Lines from the start of the data through the line containing "The image size is (1024, 868)." must be given again exactly. Leave the others out.

● ● ● ●

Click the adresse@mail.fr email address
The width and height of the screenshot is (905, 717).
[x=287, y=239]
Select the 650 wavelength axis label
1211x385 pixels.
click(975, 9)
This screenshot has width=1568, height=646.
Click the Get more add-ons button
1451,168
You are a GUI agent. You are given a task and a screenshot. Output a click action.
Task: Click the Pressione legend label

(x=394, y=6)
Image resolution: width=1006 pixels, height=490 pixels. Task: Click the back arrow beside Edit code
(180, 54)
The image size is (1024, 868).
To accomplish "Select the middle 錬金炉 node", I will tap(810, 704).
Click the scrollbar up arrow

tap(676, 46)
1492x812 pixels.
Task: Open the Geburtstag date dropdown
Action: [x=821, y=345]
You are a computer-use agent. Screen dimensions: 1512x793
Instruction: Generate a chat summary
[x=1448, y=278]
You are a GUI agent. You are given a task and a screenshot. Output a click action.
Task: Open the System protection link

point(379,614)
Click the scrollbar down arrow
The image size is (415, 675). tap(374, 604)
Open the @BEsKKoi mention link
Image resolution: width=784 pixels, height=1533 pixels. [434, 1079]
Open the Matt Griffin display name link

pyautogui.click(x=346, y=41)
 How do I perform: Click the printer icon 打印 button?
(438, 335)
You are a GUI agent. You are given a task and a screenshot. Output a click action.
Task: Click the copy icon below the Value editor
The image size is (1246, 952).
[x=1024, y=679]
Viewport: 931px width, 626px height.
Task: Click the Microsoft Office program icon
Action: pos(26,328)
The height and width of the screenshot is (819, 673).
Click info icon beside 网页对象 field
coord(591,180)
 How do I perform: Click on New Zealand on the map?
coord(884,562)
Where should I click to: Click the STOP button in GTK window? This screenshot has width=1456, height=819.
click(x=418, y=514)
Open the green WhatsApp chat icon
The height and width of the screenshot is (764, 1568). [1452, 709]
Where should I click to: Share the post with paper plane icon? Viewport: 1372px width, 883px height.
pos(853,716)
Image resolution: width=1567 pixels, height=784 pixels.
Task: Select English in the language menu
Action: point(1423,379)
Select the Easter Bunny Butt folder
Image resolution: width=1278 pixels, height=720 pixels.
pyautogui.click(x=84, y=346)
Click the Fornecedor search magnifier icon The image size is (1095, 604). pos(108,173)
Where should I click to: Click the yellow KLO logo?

● ● ● ●

OUTPUT FOR THIS EXERCISE ->
Click the adresse@mail.fr email address
The width and height of the screenshot is (905, 717).
[x=287, y=239]
Select the 650 wavelength axis label
1211x385 pixels.
click(975, 9)
This screenshot has width=1568, height=646.
Click the Get more add-ons button
1451,168
You are a GUI agent. You are given a task and a screenshot. Output a click action.
Task: Click the Pressione legend label

(x=394, y=6)
Image resolution: width=1006 pixels, height=490 pixels. Task: Click the back arrow beside Edit code
(180, 54)
The image size is (1024, 868).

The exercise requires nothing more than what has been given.